Leiden algorithm - an improved version of Louvain that guarantees well-connected communities. Supports CPM and modularity objectives.
Usage
community_leiden(
x,
weights = NULL,
resolution = 1,
objective_function = c("CPM", "modularity"),
beta = 0.01,
initial_membership = NULL,
n_iterations = 2,
vertex_weights = NULL,
seed = NULL,
...
)
com_ld(
x,
weights = NULL,
resolution = 1,
objective_function = c("CPM", "modularity"),
beta = 0.01,
initial_membership = NULL,
n_iterations = 2,
vertex_weights = NULL,
seed = NULL,
...
)Arguments
- x
Network input
- weights
Edge weights.
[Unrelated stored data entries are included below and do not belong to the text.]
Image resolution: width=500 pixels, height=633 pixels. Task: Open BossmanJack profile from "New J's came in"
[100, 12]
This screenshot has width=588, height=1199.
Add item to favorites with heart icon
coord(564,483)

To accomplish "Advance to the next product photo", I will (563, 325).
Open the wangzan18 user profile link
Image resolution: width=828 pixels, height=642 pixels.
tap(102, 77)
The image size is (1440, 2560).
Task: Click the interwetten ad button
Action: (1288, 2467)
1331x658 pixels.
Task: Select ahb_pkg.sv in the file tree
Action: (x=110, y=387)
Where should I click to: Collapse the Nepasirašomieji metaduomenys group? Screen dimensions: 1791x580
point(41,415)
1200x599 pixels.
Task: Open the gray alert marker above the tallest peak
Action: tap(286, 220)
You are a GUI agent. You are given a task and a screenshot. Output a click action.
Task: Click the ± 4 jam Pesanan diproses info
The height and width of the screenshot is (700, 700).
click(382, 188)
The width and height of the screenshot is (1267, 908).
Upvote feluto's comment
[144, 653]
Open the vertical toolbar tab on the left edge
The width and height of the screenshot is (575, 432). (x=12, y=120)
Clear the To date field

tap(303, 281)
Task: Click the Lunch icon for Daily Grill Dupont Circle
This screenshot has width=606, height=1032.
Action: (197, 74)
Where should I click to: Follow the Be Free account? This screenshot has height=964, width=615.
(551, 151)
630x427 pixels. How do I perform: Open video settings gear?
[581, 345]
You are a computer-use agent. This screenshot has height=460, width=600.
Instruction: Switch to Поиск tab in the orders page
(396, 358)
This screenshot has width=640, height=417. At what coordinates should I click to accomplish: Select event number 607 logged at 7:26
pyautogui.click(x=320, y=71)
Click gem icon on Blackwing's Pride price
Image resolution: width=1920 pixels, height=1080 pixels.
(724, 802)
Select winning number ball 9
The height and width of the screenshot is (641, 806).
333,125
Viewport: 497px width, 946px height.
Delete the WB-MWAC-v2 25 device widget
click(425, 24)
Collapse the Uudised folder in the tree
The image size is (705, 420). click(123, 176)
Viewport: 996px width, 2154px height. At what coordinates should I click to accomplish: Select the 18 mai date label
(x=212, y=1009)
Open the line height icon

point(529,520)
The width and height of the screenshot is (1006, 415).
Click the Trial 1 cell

NULL uses network weights, NA for unweighted.
- resolution
Resolution parameter. Default 1.
- objective_function
Optimization objective: "CPM" (Constant Potts Model) or "modularity". Default "CPM".
- beta
Parameter for randomness in refinement step. Default 0.01.
- initial_membership
Initial community assignments (optional).
- n_iterations
Number of iterations. Default 2. Use -1 for convergence.
- vertex_weights
Vertex weights for CPM objective.
- seed
Random seed for reproducibility. Default NULL.
- ...
Additional arguments passed to
to_igraph
References
Traag, V.A., Waltman, L., & van Eck, N.J. (2019). From Louvain to Leiden: guaranteeing well-connected communities. Scientific Reports, 9, 5233.
Examples
if (requireNamespace("igraph", quietly = TRUE)) {
g <- igraph::make_graph("Zachary")
# Standard Leiden
comm <- community_leiden(g)
# Higher resolution for more communities
comm2 <- community_leiden(g, resolution = 1.5)
# Modularity objective
comm3 <- community_leiden(g, objective_function = "modularity")
}